To address this issue, we consulted with a subject matter expert from the Nebraska Department of Transportation. We learned that a newer year-built than previously reported in the dataset would indicate that a structure has been replaced. In order to maintain consistency in the bridge life-cycle despite changes in the year-built, we divided the existing time series of each bridge. We then introduced the remaining segments of the bridge as separate entities, each assigned a new structure number that included the original structure number with a segment suffix. This allowed us to treat each segment of a bridge as a distinct entity during the computation of bridge metrics, including performance scores, number of maintenance interventions, and deterioration. Ultimately, when calculating bridge health metrics for all bridges, the values were averaged across all segments of each bridge to ensure comprehensive representation.

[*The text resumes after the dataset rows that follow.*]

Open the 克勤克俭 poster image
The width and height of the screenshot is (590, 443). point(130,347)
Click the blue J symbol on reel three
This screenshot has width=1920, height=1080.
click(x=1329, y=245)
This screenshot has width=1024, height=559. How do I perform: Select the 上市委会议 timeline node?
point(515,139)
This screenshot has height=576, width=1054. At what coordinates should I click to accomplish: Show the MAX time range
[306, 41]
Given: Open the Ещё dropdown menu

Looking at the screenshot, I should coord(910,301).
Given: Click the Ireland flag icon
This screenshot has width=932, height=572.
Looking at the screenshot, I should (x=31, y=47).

3.3. Formulation of Measurement

Here, we describe the formulations for three bridge metrics: Baseline Difference Score, Deterioration Score, and Number of Maintenance. This work uses bridge health metrics and measurements interchangeably. Moreover, this section provides a formulation for other derived variables, such as deck age, that are considered in modeling the bridge maintenance.

3.3.1. Deck Age

Unique to this study is our interest in understanding how various deck surface-wearing types perform over their lifetime and the relationship between maintenance, performance, and deterioration of the bridges. Hence, we only consider the deck condition rating in the rest of the study. For this research study, we focus on deck age as opposed to age calculated using year-built. Deck age provides a more specific understanding of the deck performance than the actual age of the bridge. The following is the computation for the deck age of the bridge.

Let,

• $cY$ be the year of the survey of B, when the bridge was inspected.
• $rY$ be the year reconstructed of the survey of B, as mentioned in the survey of the year $cY$.
• $bY$ be the built year of the bridge B, as mentioned in the survey of the year $cY$.

  $$d{Y}_B=cY-max(rY,bY)$$

  (1)

3.3.2. Formulation of Baseline Difference Score

In this section, we describe the method used to calculate the Baseline Difference Score (BDS), also referred to as the performance score in this study. The baseline is determined by averaging the bridge deck condition ratings for all bridges in Nebraska based on the deck age of each bridge. For this work, the terms performance score and BDS are used interchangeably. Further, we also compute the Nebraska average for each bridge deck with different surface-wearing types. Although the bridges are built for a life of 50 years, we continue to compute the baseline until the baseline reaches a mean condition rating of 4.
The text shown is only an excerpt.